§ **THE PROBLEM**: The answer should be the records below, word for word, with every image left out.

Start of Block

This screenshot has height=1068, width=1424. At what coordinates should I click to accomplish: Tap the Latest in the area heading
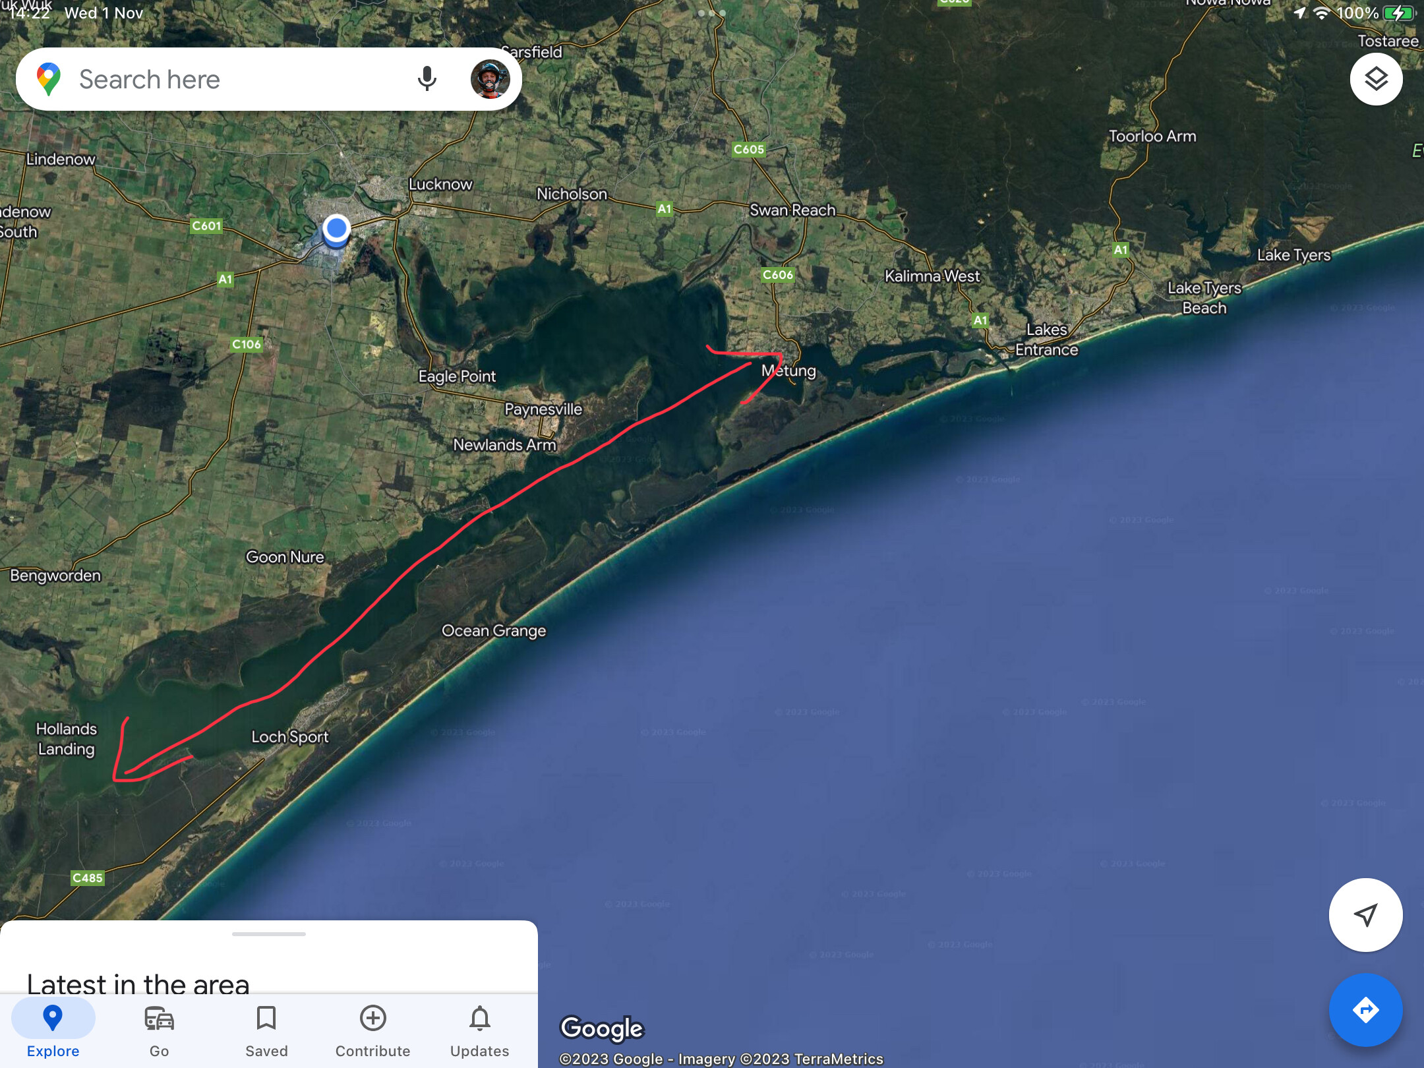tap(138, 982)
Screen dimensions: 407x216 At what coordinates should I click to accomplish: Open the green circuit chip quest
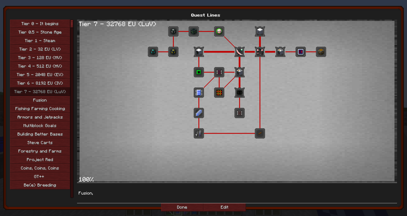click(199, 72)
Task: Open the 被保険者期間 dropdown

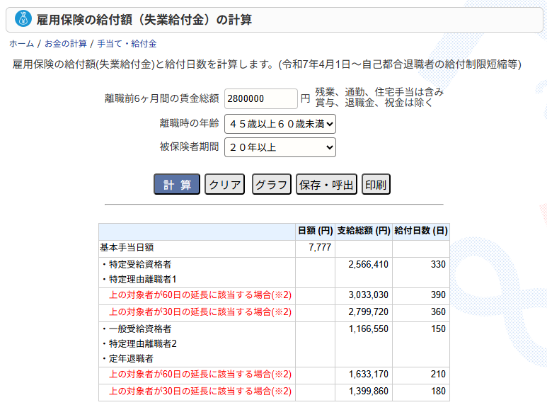Action: 280,147
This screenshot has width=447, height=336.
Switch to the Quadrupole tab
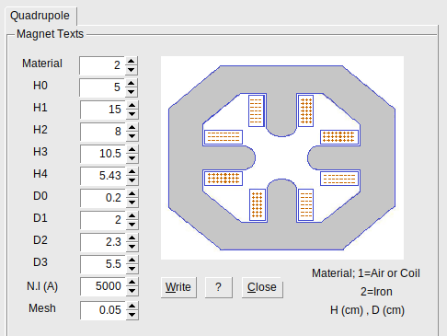click(x=40, y=16)
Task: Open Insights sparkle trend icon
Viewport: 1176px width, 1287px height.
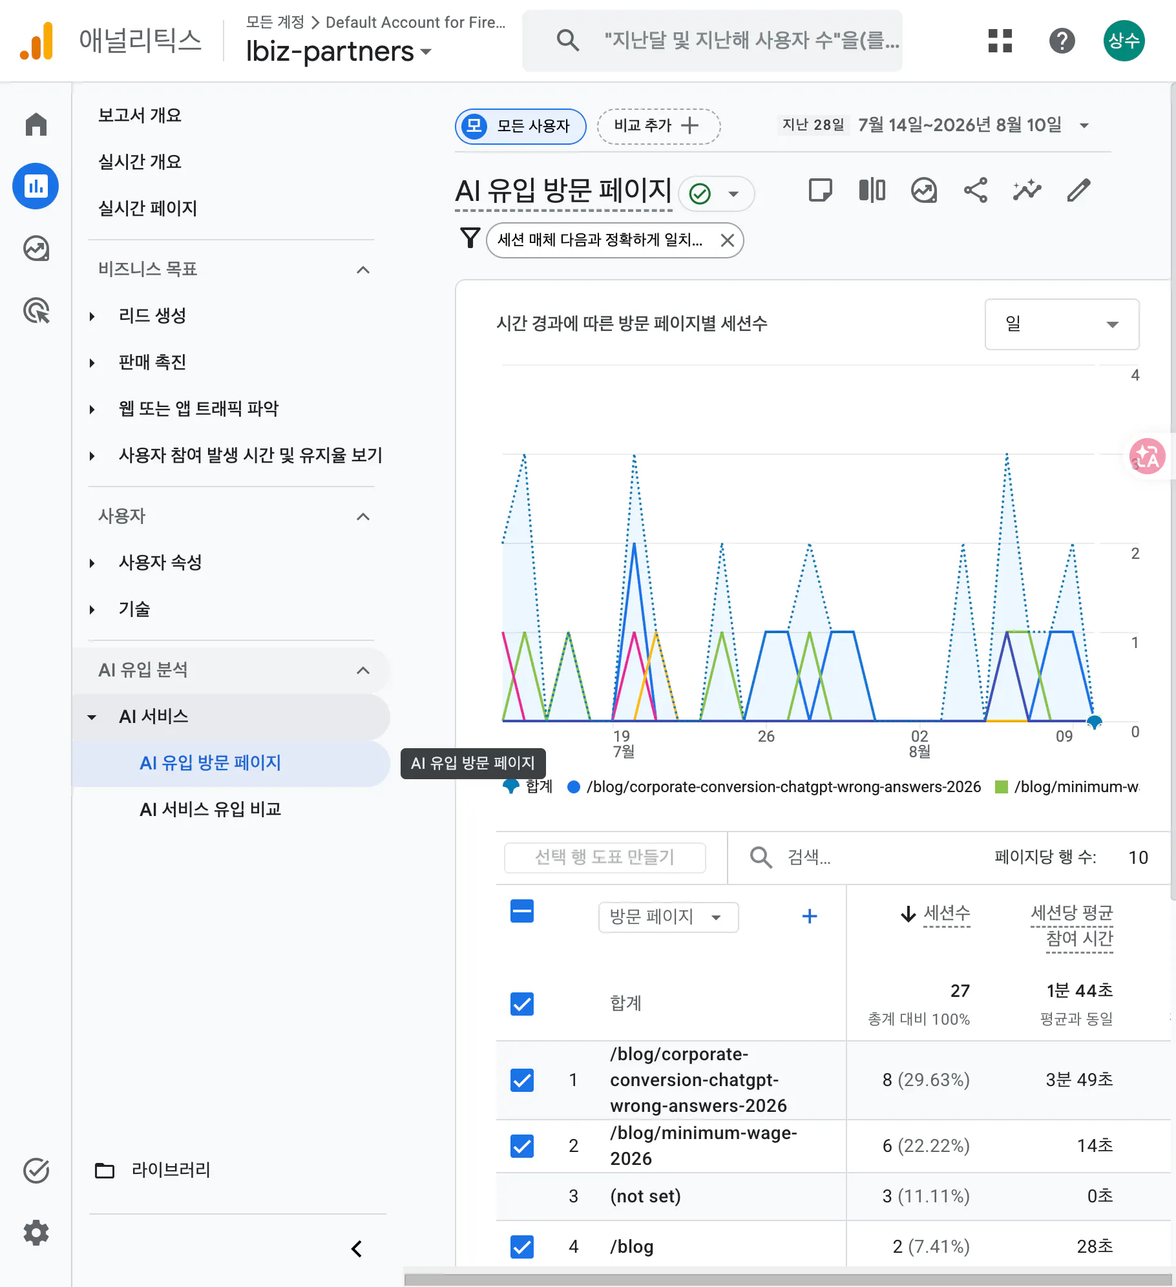Action: 1027,191
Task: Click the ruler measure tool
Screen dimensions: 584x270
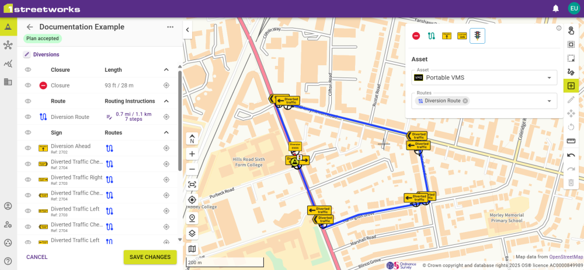Action: pyautogui.click(x=571, y=141)
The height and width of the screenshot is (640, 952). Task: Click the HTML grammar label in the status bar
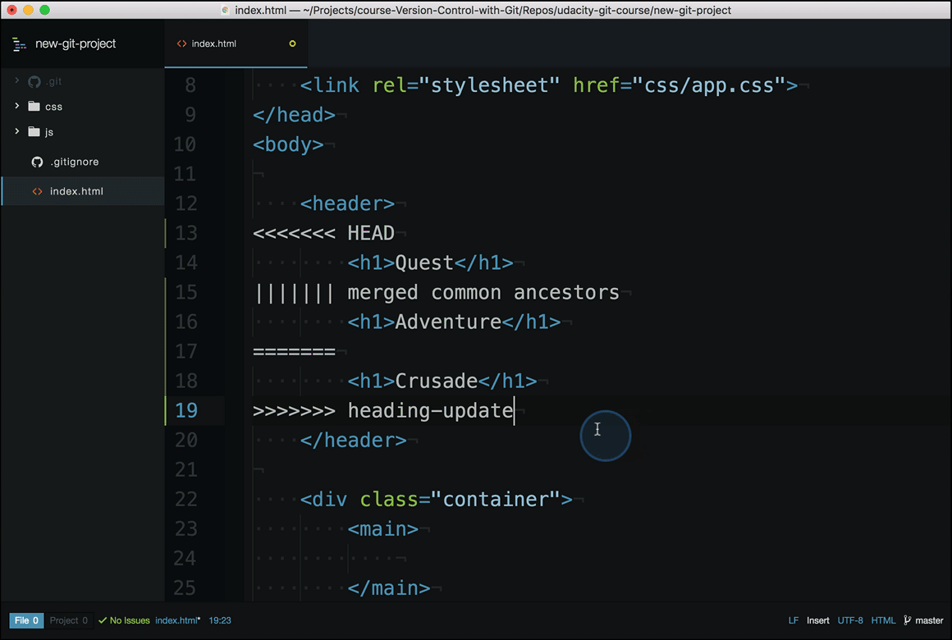(x=884, y=620)
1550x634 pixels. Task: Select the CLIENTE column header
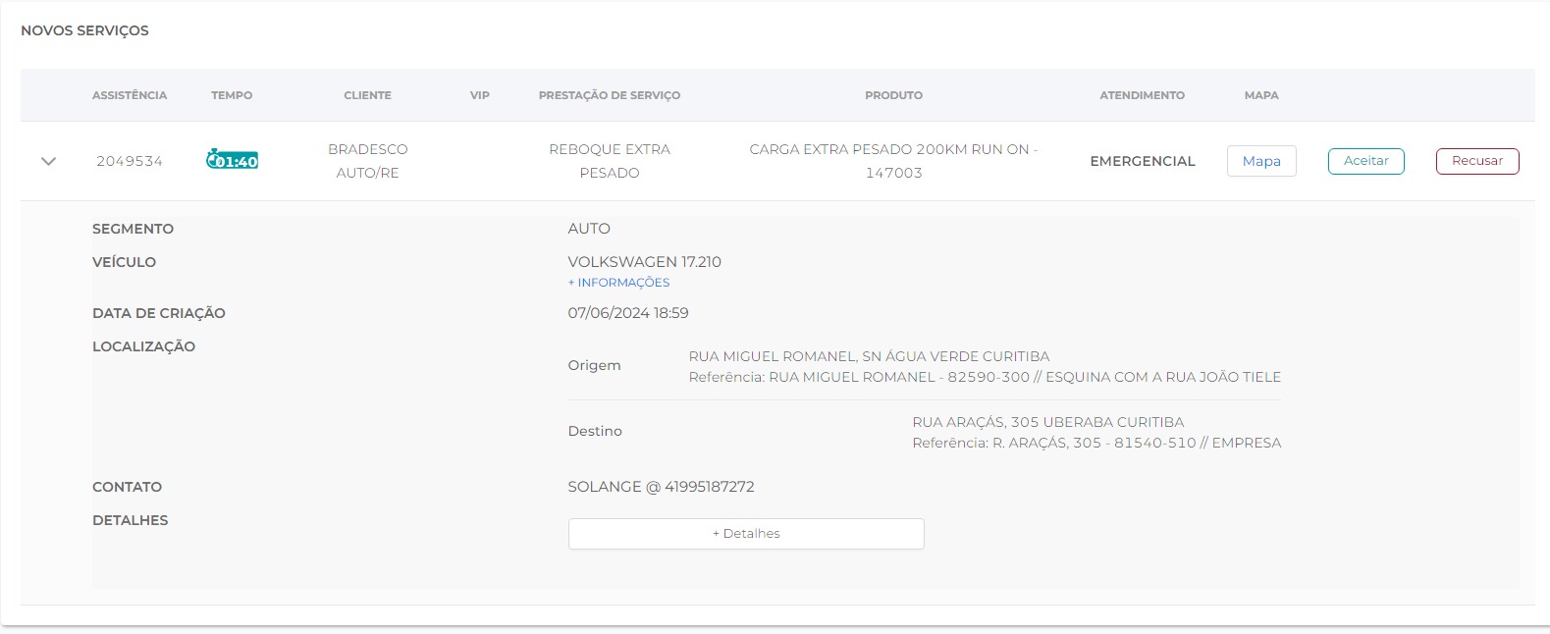[x=367, y=95]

End of Block

§ **WRITTEN REPLY**:
This screenshot has height=1068, width=1424. At what coordinates should I click to accomplish: Tap the Latest in the area heading
tap(138, 982)
Screen dimensions: 407x216 At what coordinates should I click to accomplish: Open the green circuit chip quest
click(199, 72)
Task: Open the 被保険者期間 dropdown

Action: 280,147
This screenshot has width=447, height=336.
Switch to the Quadrupole tab
click(x=40, y=16)
Task: Open Insights sparkle trend icon
Viewport: 1176px width, 1287px height.
Action: 1027,191
Task: Click the ruler measure tool
Screen dimensions: 584x270
Action: pyautogui.click(x=571, y=141)
The height and width of the screenshot is (640, 952). Task: Click the HTML grammar label in the status bar
(x=884, y=620)
1550x634 pixels. Task: Select the CLIENTE column header
[x=367, y=95]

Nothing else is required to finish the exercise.